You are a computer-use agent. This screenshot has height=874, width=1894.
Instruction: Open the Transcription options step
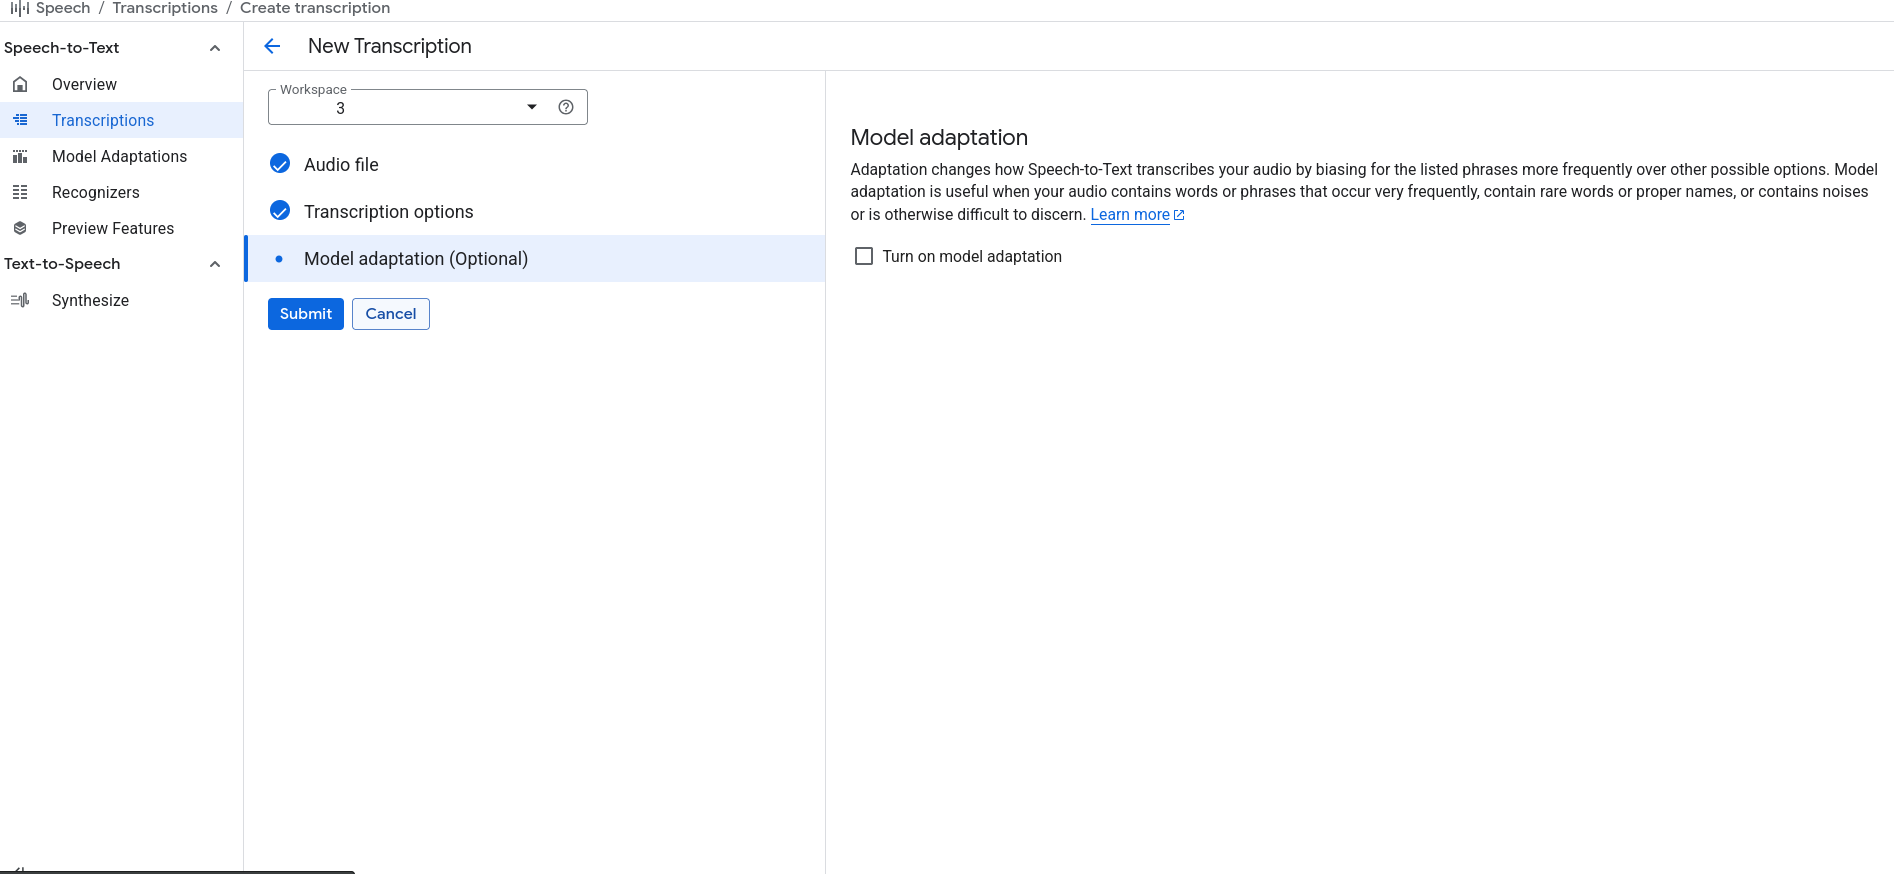click(x=388, y=212)
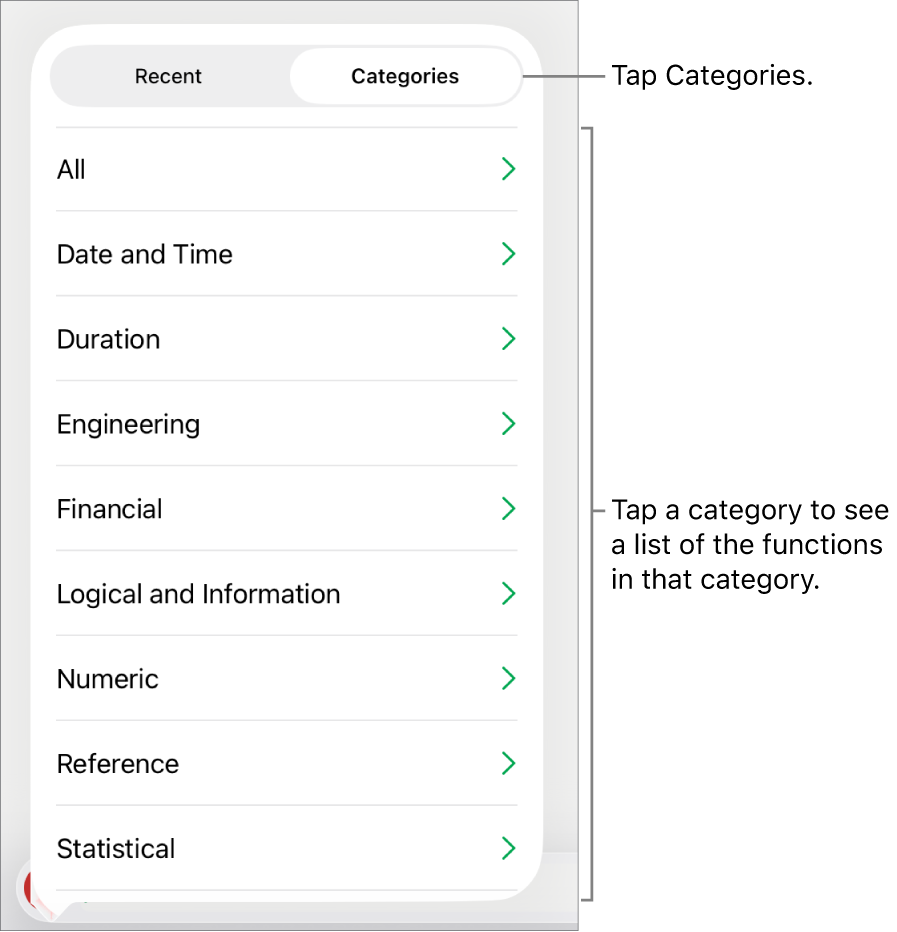
Task: Open the Logical and Information category
Action: (509, 594)
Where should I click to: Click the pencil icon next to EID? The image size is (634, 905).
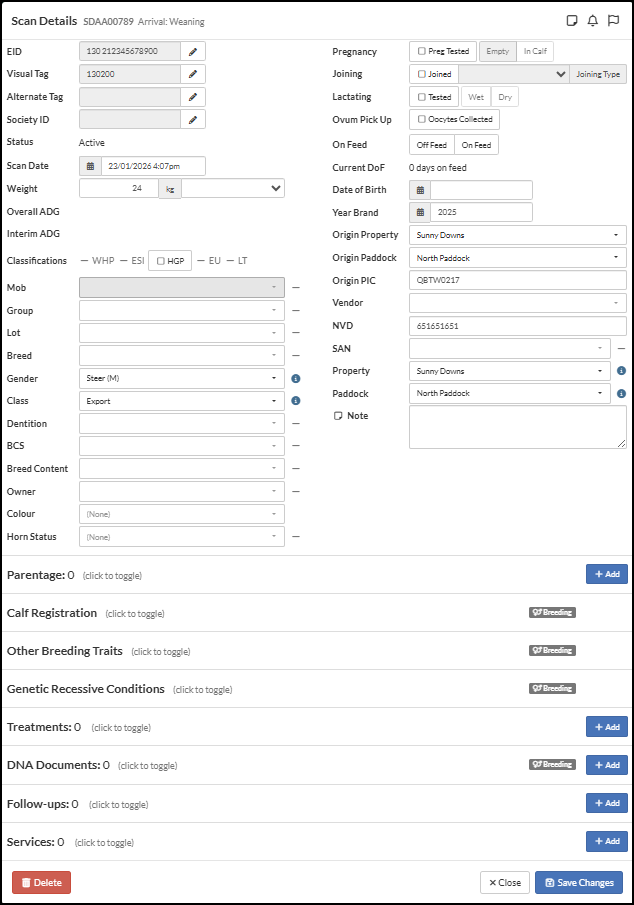pyautogui.click(x=193, y=51)
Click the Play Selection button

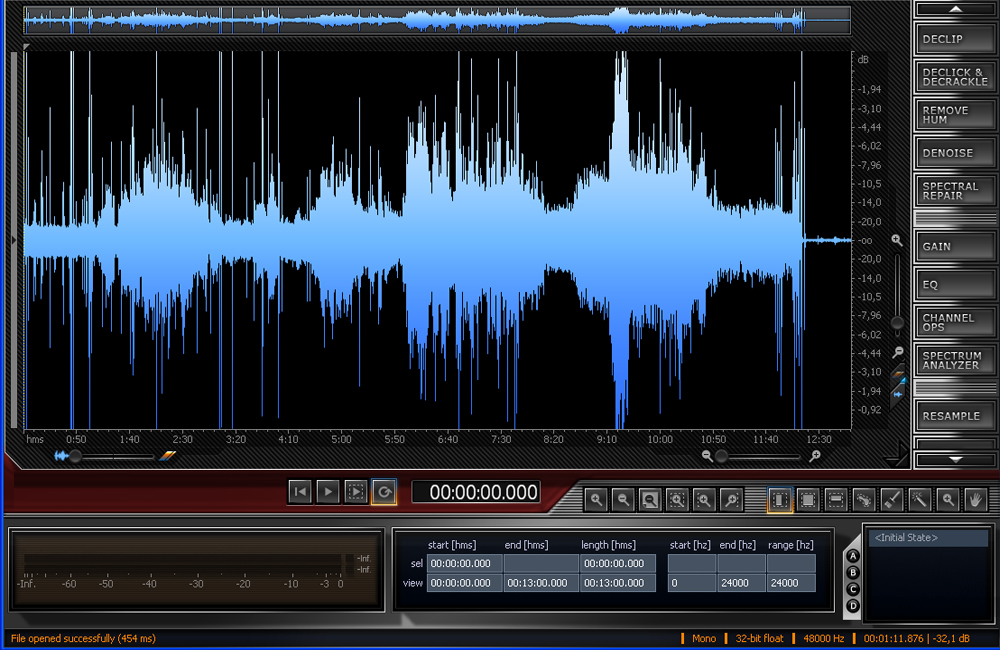[355, 491]
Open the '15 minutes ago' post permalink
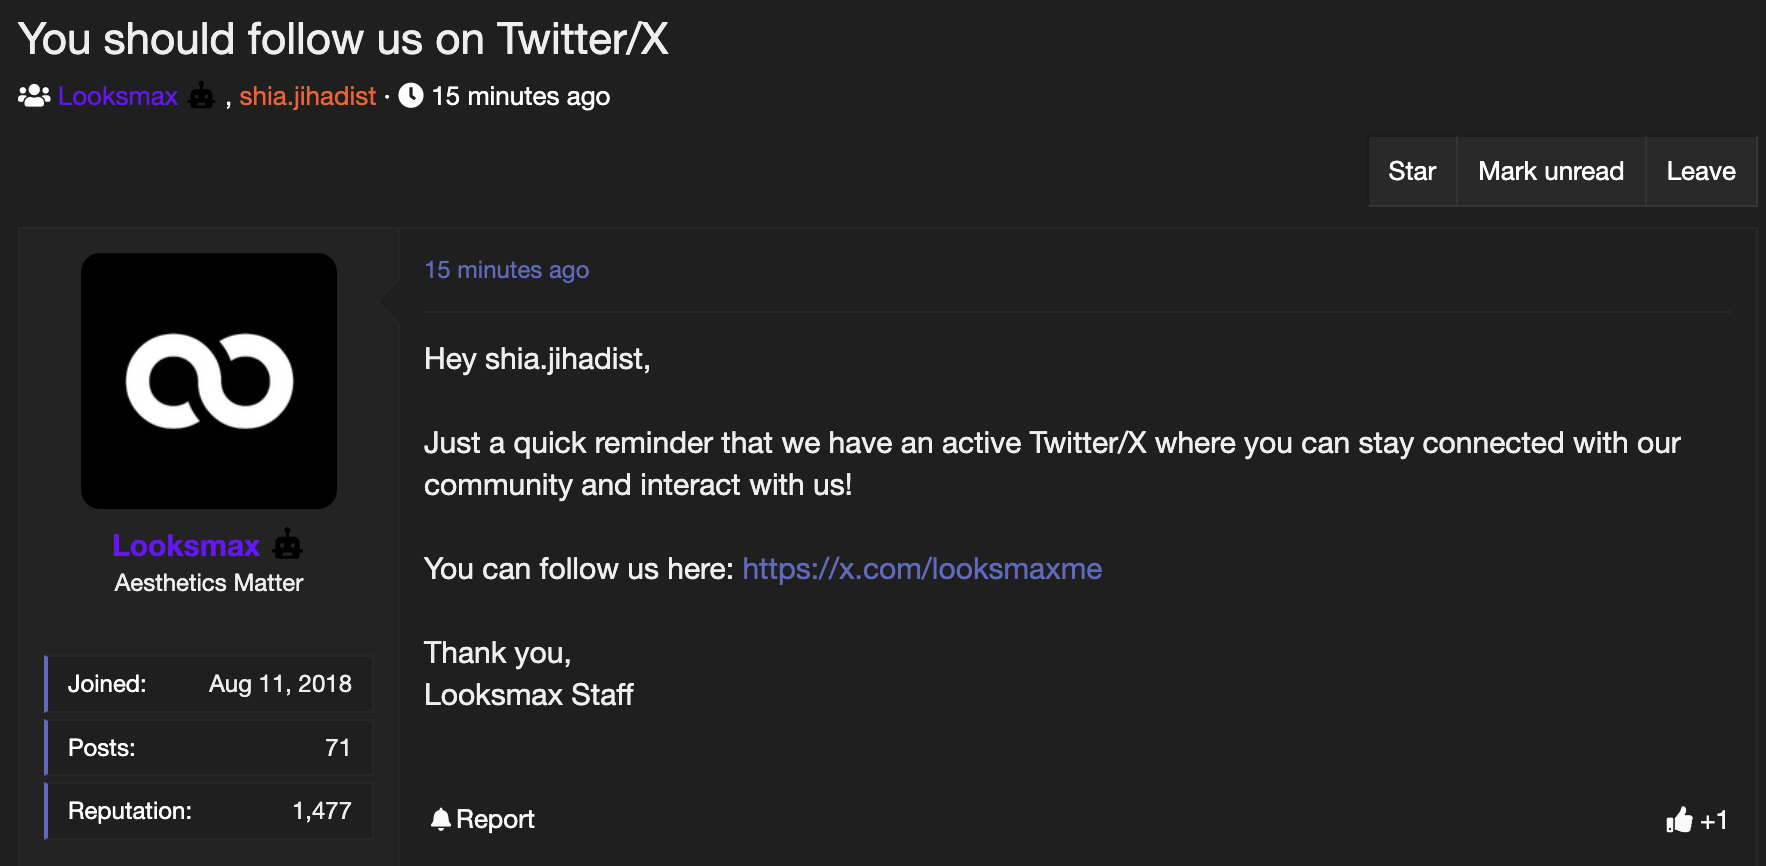 (x=507, y=269)
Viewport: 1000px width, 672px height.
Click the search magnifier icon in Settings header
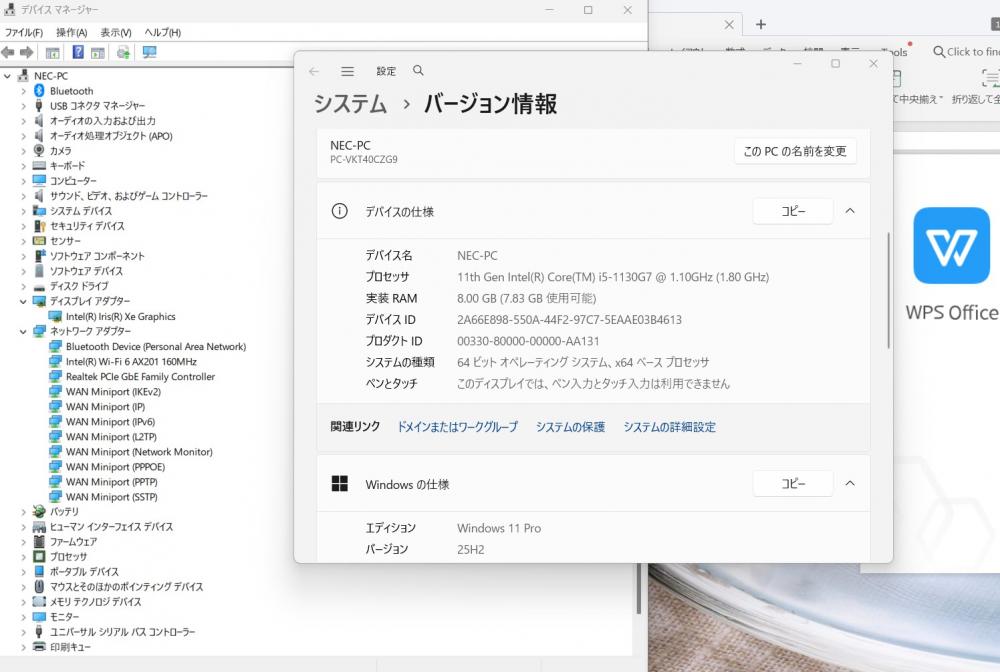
^^^^^^^^^^^^^^^^
### Work task
Each entry needs to be retyped exactly; the pictures stay out.

### Response area
You are a computer-use agent. This screenshot has height=874, width=1894.
Instruction: Open the Transcription options step
click(x=388, y=212)
Task: Open the Logical and Information category
Action: (509, 594)
Where should I click to: Click the pencil icon next to EID? The image size is (634, 905).
pyautogui.click(x=193, y=51)
Click the Play Selection button

[355, 491]
Open the '15 minutes ago' post permalink
 (x=507, y=269)
Viewport: 1000px width, 672px height.
Click the search magnifier icon in Settings header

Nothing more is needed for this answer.